原文片段
-.-.-
特殊矩阵

特殊矩阵

这篇博客篇幅较长,总结了很多特殊矩阵,

1. 正交矩阵 (orthogonal matrix)

an orthogonal matrix or real orthogonal matrix is a matrix with real entries whose columns are orthogonal vectors , that is, \[
Q^T Q = I
\]
where \(I\) is the identity matrix

如果熟悉矩阵乘法,可以知道:
\[
\begin {align}
Q^T Q &= \begin {bmatrix}
\mathbf {q}^T_1 \\
\mathbf {q}^T_2 \\
\vdots \\
\mathbf {q}^T_n
\end {bmatrix}
\begin {bmatrix}
\mathbf {q}_1 & \mathbf {q}_2 &\cdots& \mathbf {q}_n \\
\end {bmatrix} \\
&= \begin {bmatrix}
\mathbf {q}_1^T \mathbf {q}_1 & \mathbf {q}_1^T\mathbf {q}_2 &\cdots& \mathbf {q}_1^T\mathbf {q}_n \\
\mathbf {q}_2^T \mathbf {q}_1 & \mathbf {q}_2^T\mathbf {q}_2 &\cdots& \mathbf {q}_2^T\mathbf {q}_n \\
\vdots & \vdots & \ddots & \vdots \\
\mathbf {q}_n^T \mathbf {q}_1 & \mathbf {q}_n^T\mathbf {q}_2 &\cdots& \mathbf {q}_n^T\mathbf {q}_n \\
\end {bmatrix}
\end{align}
\]
\(I\) 对比,可以得出结论: \(Q\) 的列向量两两之间规范正交 ,即 \[
\mathbf {q}_i^T\mathbf {q}_j = \begin{cases}
0, &\text{whenever } i \neq j ,\quad \text {giving the orthogonality}\\
1, &\text{whenever } i = j, \quad \text {giving the normalization}
\end{cases}
\]
note:

  1. orthogonal matrix 严格来说应该叫 orthonormal matrix ,这是历史遗留问题
  2. \(Q\) 不一定为方阵 (square matrix),它可以是普通矩阵。但如果 \(Q\) 满足 \(QQ^T = I\) ,则 \(Q\) 的 row columns 也满足 两两正交的条件,且 \(Q\) 为方阵

正交矩阵在 投影,QR分解 中介绍的很详细

如果把正交矩阵 \(Q\) 推广到复数域,就得到下面的 unitary matrix \(U\)
-.-.-
给定数据
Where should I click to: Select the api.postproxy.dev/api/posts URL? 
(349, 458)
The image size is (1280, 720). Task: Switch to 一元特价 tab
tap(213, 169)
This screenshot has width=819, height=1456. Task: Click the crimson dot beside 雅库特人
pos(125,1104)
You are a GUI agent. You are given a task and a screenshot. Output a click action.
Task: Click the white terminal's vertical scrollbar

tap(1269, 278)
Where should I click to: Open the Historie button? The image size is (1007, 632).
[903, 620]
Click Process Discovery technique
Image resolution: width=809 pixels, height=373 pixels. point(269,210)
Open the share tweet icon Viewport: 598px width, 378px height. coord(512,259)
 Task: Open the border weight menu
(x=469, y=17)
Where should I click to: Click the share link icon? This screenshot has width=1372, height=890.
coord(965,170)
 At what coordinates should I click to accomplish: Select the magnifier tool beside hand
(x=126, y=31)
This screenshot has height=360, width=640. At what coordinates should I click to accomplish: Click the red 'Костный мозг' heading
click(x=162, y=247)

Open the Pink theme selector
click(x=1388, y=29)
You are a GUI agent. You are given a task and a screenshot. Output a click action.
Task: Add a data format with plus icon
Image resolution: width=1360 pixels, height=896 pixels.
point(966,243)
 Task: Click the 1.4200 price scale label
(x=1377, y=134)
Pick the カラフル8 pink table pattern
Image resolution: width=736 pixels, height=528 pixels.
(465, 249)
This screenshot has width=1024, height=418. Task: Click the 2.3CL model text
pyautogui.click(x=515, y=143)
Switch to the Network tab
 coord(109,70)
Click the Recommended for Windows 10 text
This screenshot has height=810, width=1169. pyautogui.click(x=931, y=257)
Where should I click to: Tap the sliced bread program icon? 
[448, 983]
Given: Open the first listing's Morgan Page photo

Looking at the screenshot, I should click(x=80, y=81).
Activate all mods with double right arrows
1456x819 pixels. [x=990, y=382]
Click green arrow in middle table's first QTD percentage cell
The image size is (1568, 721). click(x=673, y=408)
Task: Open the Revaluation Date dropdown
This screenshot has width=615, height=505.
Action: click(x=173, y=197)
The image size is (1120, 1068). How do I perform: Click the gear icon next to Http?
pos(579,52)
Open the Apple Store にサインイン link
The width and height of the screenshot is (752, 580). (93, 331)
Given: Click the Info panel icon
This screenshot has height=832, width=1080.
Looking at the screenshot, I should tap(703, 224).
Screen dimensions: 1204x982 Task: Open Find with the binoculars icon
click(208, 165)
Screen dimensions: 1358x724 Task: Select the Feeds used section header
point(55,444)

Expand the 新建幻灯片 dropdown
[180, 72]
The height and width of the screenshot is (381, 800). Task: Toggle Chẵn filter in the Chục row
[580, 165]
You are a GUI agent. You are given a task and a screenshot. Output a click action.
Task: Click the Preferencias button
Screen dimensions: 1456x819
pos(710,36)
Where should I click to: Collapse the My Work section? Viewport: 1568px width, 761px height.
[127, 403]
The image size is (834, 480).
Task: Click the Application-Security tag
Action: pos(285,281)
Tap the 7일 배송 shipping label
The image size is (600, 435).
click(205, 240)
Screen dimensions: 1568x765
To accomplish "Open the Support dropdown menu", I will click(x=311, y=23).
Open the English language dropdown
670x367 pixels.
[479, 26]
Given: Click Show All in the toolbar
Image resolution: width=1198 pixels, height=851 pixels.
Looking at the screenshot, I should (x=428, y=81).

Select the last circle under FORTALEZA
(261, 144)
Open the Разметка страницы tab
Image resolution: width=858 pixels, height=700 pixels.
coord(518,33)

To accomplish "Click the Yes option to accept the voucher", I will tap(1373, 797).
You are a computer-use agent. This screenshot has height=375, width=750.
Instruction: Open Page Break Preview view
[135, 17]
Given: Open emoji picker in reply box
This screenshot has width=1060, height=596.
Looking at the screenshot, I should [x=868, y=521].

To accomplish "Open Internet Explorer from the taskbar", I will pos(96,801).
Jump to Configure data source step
-.-.-
任务目标 A
上方的特殊矩阵原文中,orthogonal matrix 严格来说应该叫什么?
任务目标 B
请返回特殊矩阵原文中从“1. orthogonal matrix”起直到“unitary matrix \(U\)”(含)为止的部分,一字不改。
任务目标 C
接着特殊矩阵原文的最后一句继续往下写。

参考答案 A
orthonormal matrix

参考答案 B
1. orthogonal matrix 严格来说应该叫 orthonormal matrix ,这是历史遗留问题
  2. \(Q\) 不一定为方阵 (square matrix),它可以是普通矩阵。但如果 \(Q\) 满足 \(QQ^T = I\) ,则 \(Q\) 的 row columns 也满足 两两正交的条件,且 \(Q\) 为方阵

正交矩阵在 投影,QR分解 中介绍的很详细

如果把正交矩阵 \(Q\) 推广到复数域,就得到下面的 unitary matrix \(U\)

参考答案 C
转置操作变成了共轭转置

2. unitary matrix and normal matrix

2.1 unitary matrix

a complex square matrix \(U\) is unitary if its conjugate transpose (共轭转置) \(U^{H}\) is also its inverse. That is. \[
U^{H} U = I
\]
where \(I\) is the identity matrix

Note:

  • 共轭转置(conjugate transpose) 符号有两种表示方式: \(U^H\) 或者 \(U^{\ast}\)
  • 矩阵 \(U\) 和上面的 \(Q\) 类似,不一定为方阵

A complex matrix with orthonormal columns is called a unitary matrix. \[
\mathbf {u}_i^{H}\mathbf {u}_j = \begin{cases}
0, &\text{whenever } i \neq j ,\quad \text {giving the orthogonality}\\
1, &\text{whenever } i = j, \quad \text {giving the normalization}
\end{cases}
\]
性质:

  1. \((U\mathbf {x})^H (U\mathbf {y}) = \mathbf {x}^H U^H Uy = \mathbf {x}^H \mathbf {y}\)
    Length unchanged: \(||U\mathbf {x}||^2 = (U\mathbf {x})^H (U\mathbf {x}) = ||\mathbf {x}||^2\)

  2. Every eigenvalue of \(U\) has absolute value \(|\lambda| = 1\) ,即所有的特征值都在复数域的单位圆上。
    证明: \(U\mathbf {x} = \lambda \mathbf {x}\) ,根据性质1,\(||U\mathbf {x}||^2 = ||\mathbf {x}||^2\)
    \(||\lambda \mathbf {x}|| = |\lambda| ||\mathbf {x}||\) ,于是 \(|\lambda| = 1\)

  3. eigenvector corresponding to different eigenvalues are orthonormal
    证明: 假设有 \(U\mathbf {x} = \lambda_1 \mathbf {x}\)\(U\mathbf {y} = \lambda_2 \mathbf {y}\) ,则根据性质1: \[
    \mathbf {x}^H \mathbf {y} = (U\mathbf {x})^H (U\mathbf {y}) = (\lambda_1 \mathbf {x})^H (\lambda_2 \mathbf {y}) = \overline \lambda_1 \lambda_2 \mathbf {x}^H \mathbf {y}
    \]
    根据性质2,所有特征值都有 \(|\lambda| = 1\), 如果 \(\lambda_1 \neq \lambda_2\), 则 \(\overline \lambda_1 \lambda_2 \neq 1\) ,于是 \(\mathbf {x}^H \mathbf {y} = 0\)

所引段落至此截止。